Dr. Rebecca L. Cunningham
Associate professor and founder of a nonprofit organization
University of North Texas Health Science Center
Rebecca Cunningham took what she calls “the scenic route” to her career as an associate professor and researcher at the University of North Texas Health Science Center.
That route was difficult to navigate as a young single mother during her years as an undergraduate and through part of her graduate studies, but she eventually completed her doctorate degree in neurobiology at the University of Texas at San Antonio.
After a three-year post-doctoral fellowship at the University of Texas Health Science Center at San Antonio, she joined the faculty at UNTHSC in 2010 as a research assistant professor of pharmacology and neuroscience in the Graduate School of Biomedical Sciences. Now as a tenured associate professor in the School of Pharmacy, her research studies the role of steroid hormones.
She has received numerous grants and contracts in pharmacology and neuroscience and is an associate editor for the Journal of Alzheimer’s Disease.
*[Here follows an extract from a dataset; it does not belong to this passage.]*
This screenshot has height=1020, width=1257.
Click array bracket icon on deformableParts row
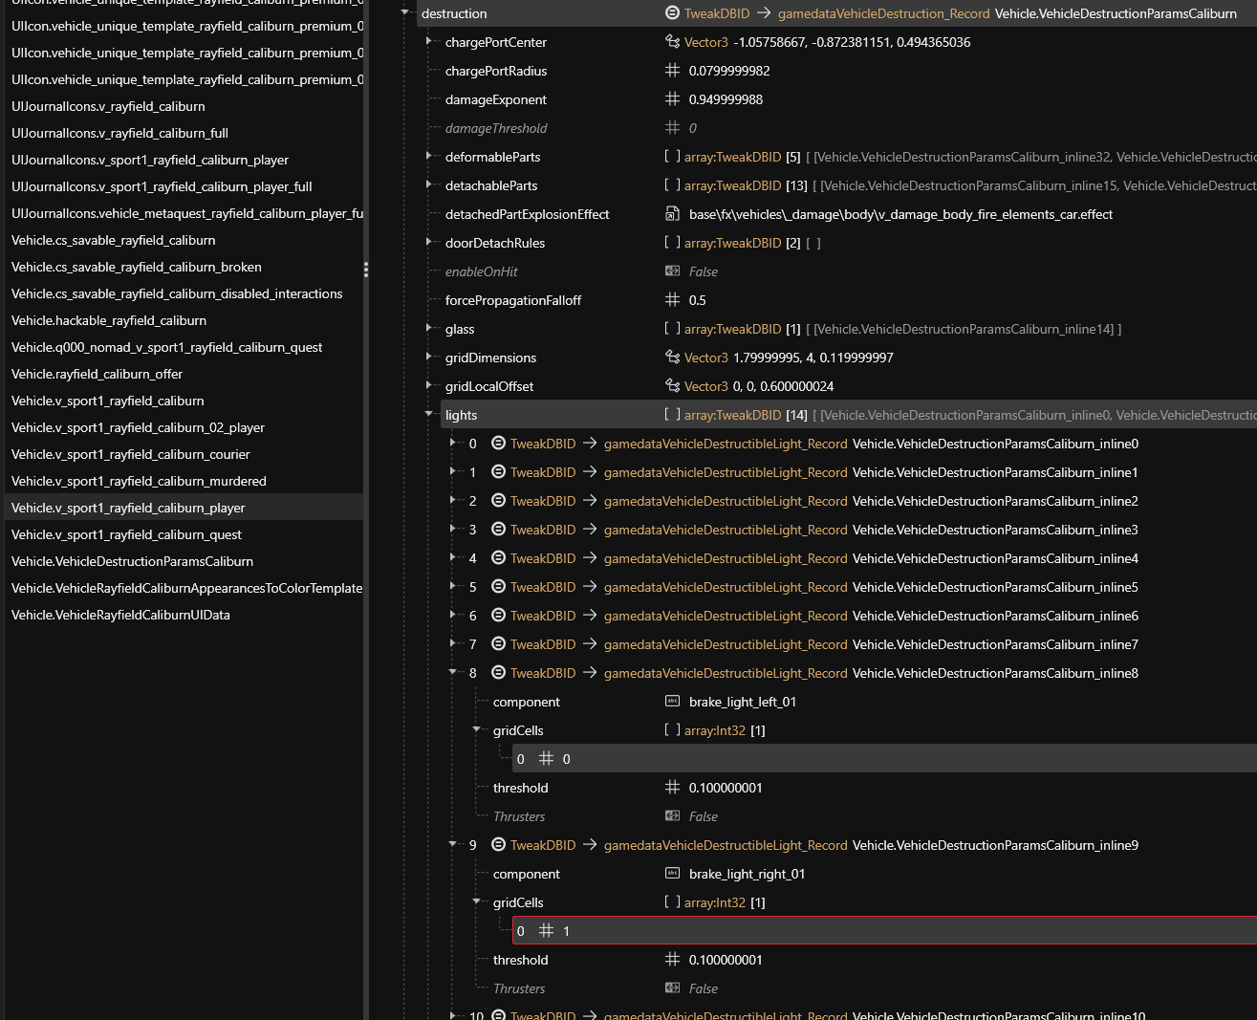point(672,157)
She has received numerous awards and honors for work, including a $100,000 grant from the Alzheimer’s Association.
As her career and professional recognition were growing, however, Cunningham was diagnosed with thyroid cancer, a highly treatable condition but one requires a low iodine diet.
After she posted a list of low iodine food on her Facebook feed, thyroid cancer patients worldwide sent her friend requests. Besides advice on safe food to eat, they also wanted support and comfort.
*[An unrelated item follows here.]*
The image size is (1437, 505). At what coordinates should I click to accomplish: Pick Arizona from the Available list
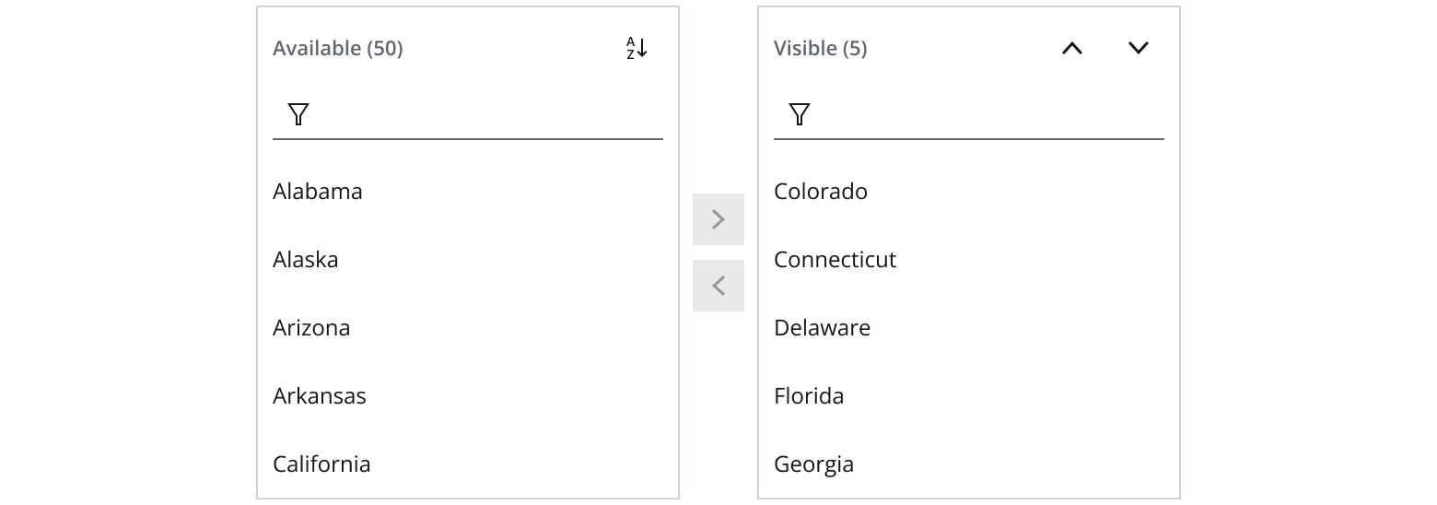tap(311, 328)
Out of this, she founded the Low Iodine Diet (LID) Life Community, a nonprofit organization that provides support and information for thyroid cancer sufferers.
In 2016, she was invited as a speaker at the Laura Bush Institute for Women’s Health and she serves on study sections for the American Health Association and the U.S. Department of Defense.
– Marice Richter
What advice would you give young women rising to a position of prominence?
Take the scenic route in life. Do not be afraid of making mistakes, as those can lead us to something more spectacular than we imagined.
You could choose to spend your time many ways: why do you choose to spend it the way you do?
I love my research and know that the questions I am investigating can have a meaningful impact on someone with Alzheimer’s and Parkinson’s diseases in the future, albeit an indirect impact. However, my philanthropic activities allow me to have an individualized direct impact by helping thyroid cancer patients navigate their treatment journey. I am lucky to have a supportive husband that helps me in all these activities, but most importantly makes me laugh and enjoy how truly blessed we are by taking the scenic route in life.
Who is the most significant role model and/or mentor in your life?
There are so many. For my academic life, my most significant role models were my graduate advisor, Dr. Marilyn McGinnis, and my post-doctoral mentor, Dr. James Roberts. They taught me to pay attention to the small details and encouraged me to think outside the box. My personal life, my most important role models would be my family who have taught me perseverance regardless of any obstacles in my path. My philanthropy work, my role models are my fellow administrators that helped me build and maintain a nonprofit that helps individuals on an international basis.
What book, movie, TV series, or play influenced you growing up? Why?
I mostly read books. My favorite book series was The Chronicles of Narniaby C. S. Lewis. These books encouraged my creativity about the unknowns in life but also underscored that integrity and loyalty is important.
What would you like for us to know that we might now know to ask?
I am thankful to many people that supported my son and me during this time. During my graduate studies, I met my husband and my future children. He encouraged me to never give up in anything I do.